* _WORK INSTRUCTION 1_: Rewrite the passage on federal funding prerequisites from the words "No solicitation has" through "2 CFR 200.414(f).", replacing "cost allocation methodology" with "cost allocation plan".
* _WORK INSTRUCTION 2_: Write the next part of the passage on federal funding prerequisites, picking up right after its last sentence.

* _SOURCE TEXT_:
====

SAM.gov registration with an active Unique Entity Identifier (UEI) is a federal baseline requirement for any organization receiving federal funds as a sub-recipient. No Arkansas RHTP solicitation has been published yet, so this requirement has not been cited from a DFA document — it reflects the federal standard under 2 CFR 200. Expect SAM.gov registration to appear as a stated prerequisite when the solicitation is released. Allow 7–10 business days for initial registration or annual renewal.
No solicitation has been published, so a cost allocation methodology has not been cited as a stated prerequisite from any DFA document. However, 2 CFR 200 requires all federal sub-recipients to maintain a written, consistently applied cost allocation methodology. Organizations should have either a Negotiated Indirect Cost Rate Agreement (NICRA) with a federal cognizant agency or a documented election of the 10% de minimis rate under 2 CFR 200.414(f).
The 2024 revision to the Uniform Guidance raised the Single Audit threshold to $1,000,000 in federal expenditures. No DFA RHTP solicitation has identified audit history as a stated prerequisite. However, DFA as a state finance agency may request audited financial statements as part of organizational capacity documentation. Be prepared to provide recent audited financials.

====

* _GIVEN INFORMATION_:

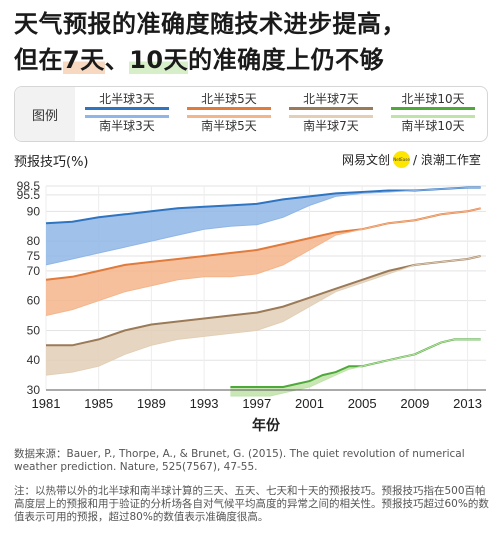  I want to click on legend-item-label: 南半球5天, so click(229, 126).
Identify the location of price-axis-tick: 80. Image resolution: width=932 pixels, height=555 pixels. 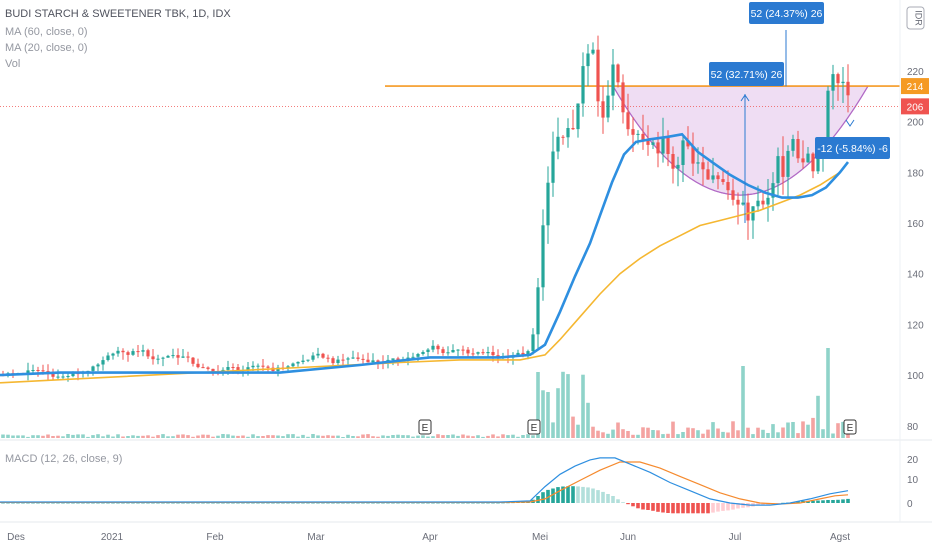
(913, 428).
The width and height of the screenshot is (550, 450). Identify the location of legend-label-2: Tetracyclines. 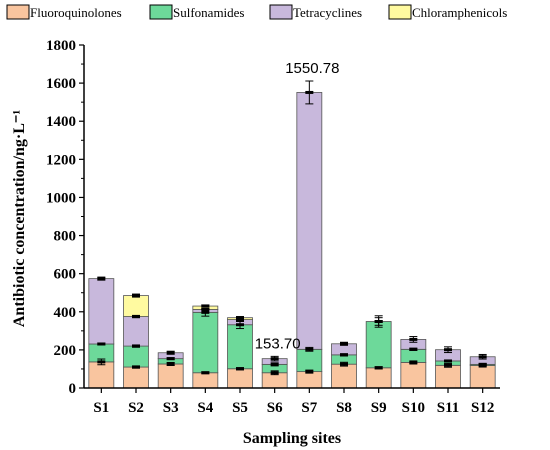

====

* _ANSWER AREA 1_:
No solicitation has been published, so a cost allocation plan has not been cited as a stated prerequisite from any DFA document. However, 2 CFR 200 requires all federal sub-recipients to maintain a written, consistently applied cost allocation plan. Organizations should have either a Negotiated Indirect Cost Rate Agreement (NICRA) with a federal cognizant agency or a documented election of the 10% de minimis rate under 2 CFR 200.414(f).

* _ANSWER AREA 2_:
Required Prerequisites
SAM.gov Registration
All federal sub-grant applicants must have an active System for Award Management (SAM.gov) registration at the time of submission. Registration takes 7–10 business days for initial setup or annual renewal. Your Unique Entity Identifier (UEI) is assigned through SAM.gov. Do not wait until the application window opens to check your status.
Cost Allocation Methodology (2 CFR 200)
You must have a written, consistently applied cost allocation methodology that documents how shared costs are distributed across funding streams. This does not need to be complex, but it must be written and board-approved. An informal practice that hasn't been reduced to documentation will not satisfy this requirement. The methodology must be in place before you apply — not after you receive the award.